Requirement = Substitute "Goal" for every "Instruction" in the entries below, leaving all else as it is.
───── Supplied information
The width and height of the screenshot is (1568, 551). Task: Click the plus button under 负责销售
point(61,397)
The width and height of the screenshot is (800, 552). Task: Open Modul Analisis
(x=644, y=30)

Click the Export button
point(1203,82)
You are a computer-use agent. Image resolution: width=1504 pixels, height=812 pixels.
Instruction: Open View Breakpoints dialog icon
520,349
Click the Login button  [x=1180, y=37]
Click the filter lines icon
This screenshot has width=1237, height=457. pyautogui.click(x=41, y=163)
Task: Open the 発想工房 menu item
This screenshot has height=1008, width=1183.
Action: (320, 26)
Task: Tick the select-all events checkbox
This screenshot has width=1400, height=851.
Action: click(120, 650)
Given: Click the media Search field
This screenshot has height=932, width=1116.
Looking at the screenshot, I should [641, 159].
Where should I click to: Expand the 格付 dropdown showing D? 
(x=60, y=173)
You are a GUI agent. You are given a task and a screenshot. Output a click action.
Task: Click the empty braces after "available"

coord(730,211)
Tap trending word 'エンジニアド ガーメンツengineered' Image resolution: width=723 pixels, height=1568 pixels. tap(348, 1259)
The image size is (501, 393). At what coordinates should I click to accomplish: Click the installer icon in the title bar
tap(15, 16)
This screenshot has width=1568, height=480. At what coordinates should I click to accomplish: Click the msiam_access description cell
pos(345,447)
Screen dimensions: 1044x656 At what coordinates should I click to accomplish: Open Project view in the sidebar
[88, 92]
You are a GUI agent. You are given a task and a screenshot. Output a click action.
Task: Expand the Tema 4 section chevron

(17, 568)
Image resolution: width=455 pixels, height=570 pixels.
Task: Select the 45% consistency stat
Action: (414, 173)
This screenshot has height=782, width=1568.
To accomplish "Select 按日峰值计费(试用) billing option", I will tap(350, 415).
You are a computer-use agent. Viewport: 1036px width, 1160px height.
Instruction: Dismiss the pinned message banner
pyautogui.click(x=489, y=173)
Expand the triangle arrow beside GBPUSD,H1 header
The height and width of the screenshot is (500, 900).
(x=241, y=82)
──────────
Written solution =
The width and height of the screenshot is (1568, 551). Task: Click the plus button under 负责销售
point(61,397)
The width and height of the screenshot is (800, 552). Task: Open Modul Analisis
(x=644, y=30)

Click the Export button
point(1203,82)
You are a computer-use agent. Image resolution: width=1504 pixels, height=812 pixels.
Goal: Open View Breakpoints dialog icon
520,349
Click the Login button  [x=1180, y=37]
Click the filter lines icon
This screenshot has width=1237, height=457. pyautogui.click(x=41, y=163)
Task: Open the 発想工房 menu item
This screenshot has height=1008, width=1183.
Action: (320, 26)
Task: Tick the select-all events checkbox
This screenshot has width=1400, height=851.
Action: click(120, 650)
Given: Click the media Search field
This screenshot has height=932, width=1116.
Looking at the screenshot, I should [641, 159].
Where should I click to: Expand the 格付 dropdown showing D? 
(x=60, y=173)
You are a GUI agent. You are given a task and a screenshot. Output a click action.
Task: Click the empty braces after "available"

coord(730,211)
Tap trending word 'エンジニアド ガーメンツengineered' Image resolution: width=723 pixels, height=1568 pixels. tap(348, 1259)
The image size is (501, 393). At what coordinates should I click to accomplish: Click the installer icon in the title bar
tap(15, 16)
This screenshot has width=1568, height=480. At what coordinates should I click to accomplish: Click the msiam_access description cell
pos(345,447)
Screen dimensions: 1044x656 At what coordinates should I click to accomplish: Open Project view in the sidebar
[88, 92]
You are a GUI agent. You are given a task and a screenshot. Output a click action.
Task: Expand the Tema 4 section chevron

(17, 568)
Image resolution: width=455 pixels, height=570 pixels.
Task: Select the 45% consistency stat
Action: (414, 173)
This screenshot has height=782, width=1568.
To accomplish "Select 按日峰值计费(试用) billing option", I will tap(350, 415).
You are a computer-use agent. Viewport: 1036px width, 1160px height.
Goal: Dismiss the pinned message banner
pyautogui.click(x=489, y=173)
Expand the triangle arrow beside GBPUSD,H1 header
The height and width of the screenshot is (500, 900).
(x=241, y=82)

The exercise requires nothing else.